** PROVIDED MATERIAL follows **

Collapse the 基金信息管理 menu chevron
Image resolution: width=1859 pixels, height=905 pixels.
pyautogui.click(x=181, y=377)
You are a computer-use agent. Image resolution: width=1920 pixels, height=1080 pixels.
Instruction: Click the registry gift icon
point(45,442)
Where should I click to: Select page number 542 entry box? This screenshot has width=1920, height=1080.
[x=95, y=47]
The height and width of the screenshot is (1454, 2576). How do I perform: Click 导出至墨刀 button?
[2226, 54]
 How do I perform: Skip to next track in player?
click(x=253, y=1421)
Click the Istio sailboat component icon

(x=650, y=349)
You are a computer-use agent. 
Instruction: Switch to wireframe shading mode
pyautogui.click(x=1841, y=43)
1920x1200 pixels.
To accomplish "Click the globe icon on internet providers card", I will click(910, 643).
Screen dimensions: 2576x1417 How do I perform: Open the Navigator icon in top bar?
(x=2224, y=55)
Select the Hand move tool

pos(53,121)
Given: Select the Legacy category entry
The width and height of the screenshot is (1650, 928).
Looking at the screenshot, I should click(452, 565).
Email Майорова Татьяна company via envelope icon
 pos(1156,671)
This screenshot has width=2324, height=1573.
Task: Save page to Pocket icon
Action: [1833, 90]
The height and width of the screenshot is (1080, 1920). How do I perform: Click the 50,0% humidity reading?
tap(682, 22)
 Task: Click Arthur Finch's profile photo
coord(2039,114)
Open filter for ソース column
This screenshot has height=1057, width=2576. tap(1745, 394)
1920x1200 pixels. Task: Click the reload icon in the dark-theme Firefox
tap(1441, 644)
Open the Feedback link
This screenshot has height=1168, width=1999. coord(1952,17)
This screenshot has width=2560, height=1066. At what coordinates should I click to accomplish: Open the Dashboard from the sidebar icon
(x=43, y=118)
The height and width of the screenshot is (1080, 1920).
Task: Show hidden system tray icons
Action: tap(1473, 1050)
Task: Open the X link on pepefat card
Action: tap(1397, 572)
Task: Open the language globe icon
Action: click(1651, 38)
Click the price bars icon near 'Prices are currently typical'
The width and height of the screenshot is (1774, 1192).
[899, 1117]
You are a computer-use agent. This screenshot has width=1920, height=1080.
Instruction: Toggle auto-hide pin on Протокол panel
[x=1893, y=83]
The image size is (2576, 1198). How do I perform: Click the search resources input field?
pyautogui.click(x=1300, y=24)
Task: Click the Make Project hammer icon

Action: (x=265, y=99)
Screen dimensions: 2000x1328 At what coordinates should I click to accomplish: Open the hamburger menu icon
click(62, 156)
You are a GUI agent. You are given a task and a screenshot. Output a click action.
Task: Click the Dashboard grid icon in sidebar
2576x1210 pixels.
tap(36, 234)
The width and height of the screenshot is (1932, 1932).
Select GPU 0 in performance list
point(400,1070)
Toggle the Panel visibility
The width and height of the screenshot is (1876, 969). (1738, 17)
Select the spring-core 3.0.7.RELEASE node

** End of PROVIDED MATERIAL **

WHAT IS EXPECTED -
Return, from the data above, each line in which the string "agent" appears.

YOUR RESPONSE -
You are a computer-use agent. Image resolution: width=1920 pixels, height=1080 pixels.
You are a computer-use agent. 
You are a computer-use agent. This screenshot has width=1920, height=1080.
You are a GUI agent. You are given a task and a screenshot. Output a click action.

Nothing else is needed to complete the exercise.